Ph.D candidate, Department of Economics, Yale University
Senior Fellow, Center for Global Development
Corruption in hiring for public sector jobs is common in developing countries, and has been assumed to have a detrimental effect on delivery of government services. This paper provides a framework for understanding this type of corruption and demonstrates that it need not have negative consequences. Weaver collects original data from a hiring process for managerial positions in a developing country health bureaucracy, and finds that hires paid large bribes, averaging 17 months’ salary. He uses data on bribe offers to characterize the structure of these markets, showing that job allocations are made as if via a first-price, winner-pay, sealed bid auction. To establish the consequences of corruption, he estimates a structural model of entry to determine hires under counterfactual hiring procedures, such as standardized testing, and compares them to actual hires. For this comparison, Weaver identifies causal relationships between a set of hire characteristics and better delivery of health services. Based on these characteristics, actual hires are of comparable or superior quality to the hires under counterfactual systems, e.g. as compared to hires under a knowledge-based test, actual hires are 4.3-8.7 percentage points closer to the predicted optimal set of hires.

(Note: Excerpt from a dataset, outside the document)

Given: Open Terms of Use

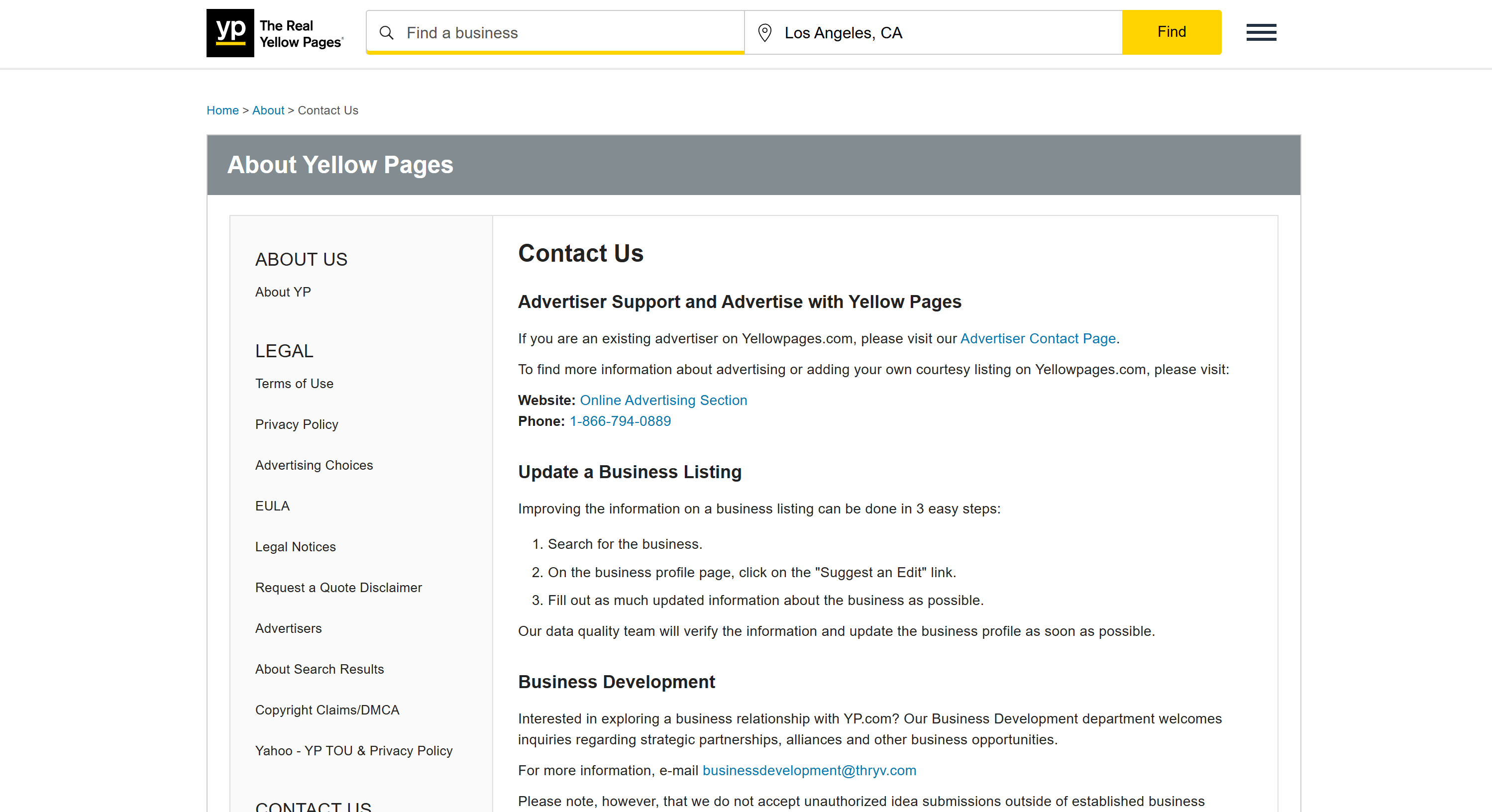Looking at the screenshot, I should click(x=294, y=384).
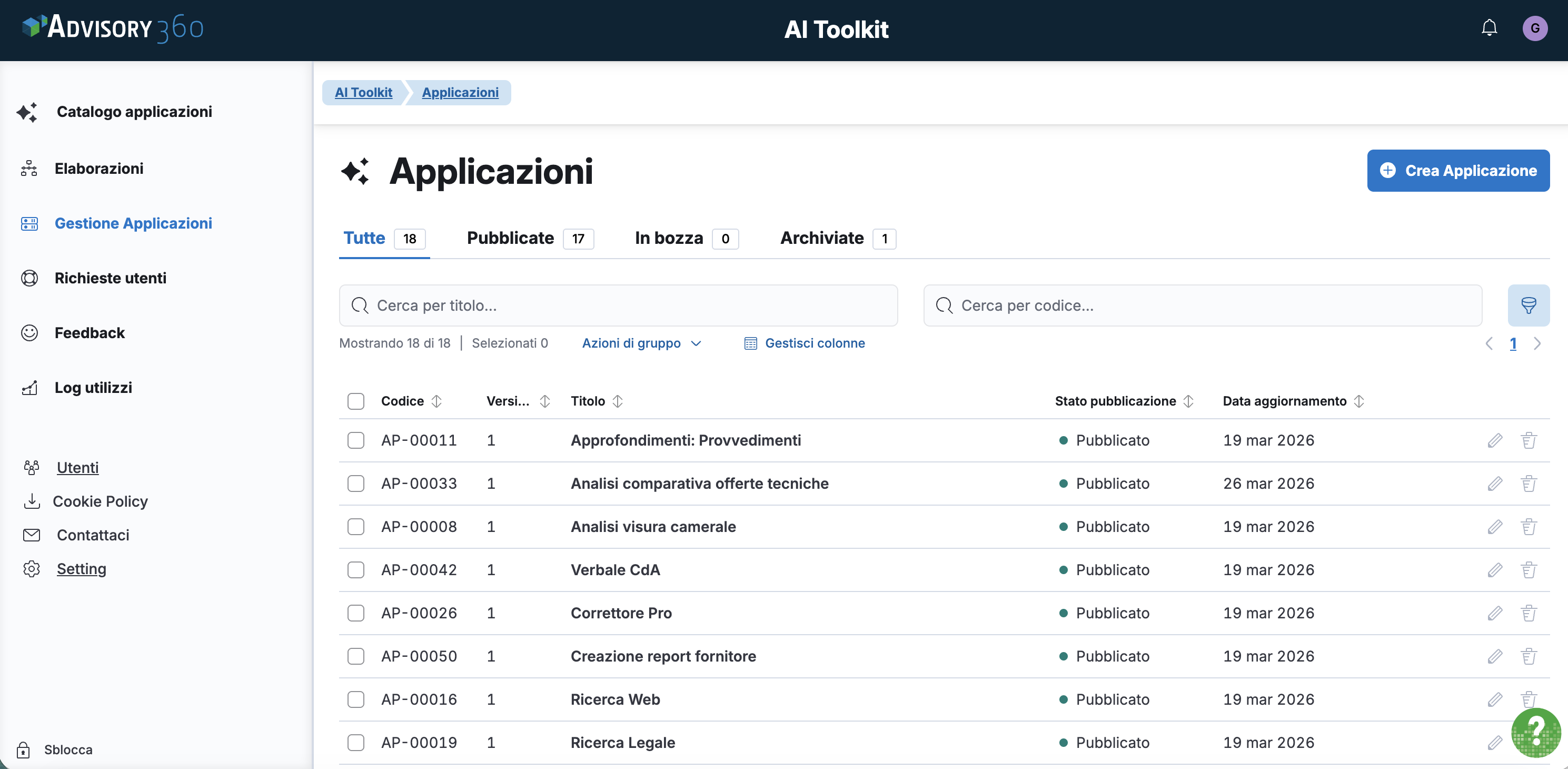Viewport: 1568px width, 769px height.
Task: Open the filter funnel button
Action: (1528, 305)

Although hiring decisions are based primarily on bribes, hires are high quality because applicant wealth and willingness to pay for the position are strongly positively correlated with quality. Applying this to a general model of hiring, he identifies the environments in which corruption will lead to misallocation, discusses how anti-corruption efforts should be designed, and argues for a greater focus on hiring for mid-level government managers.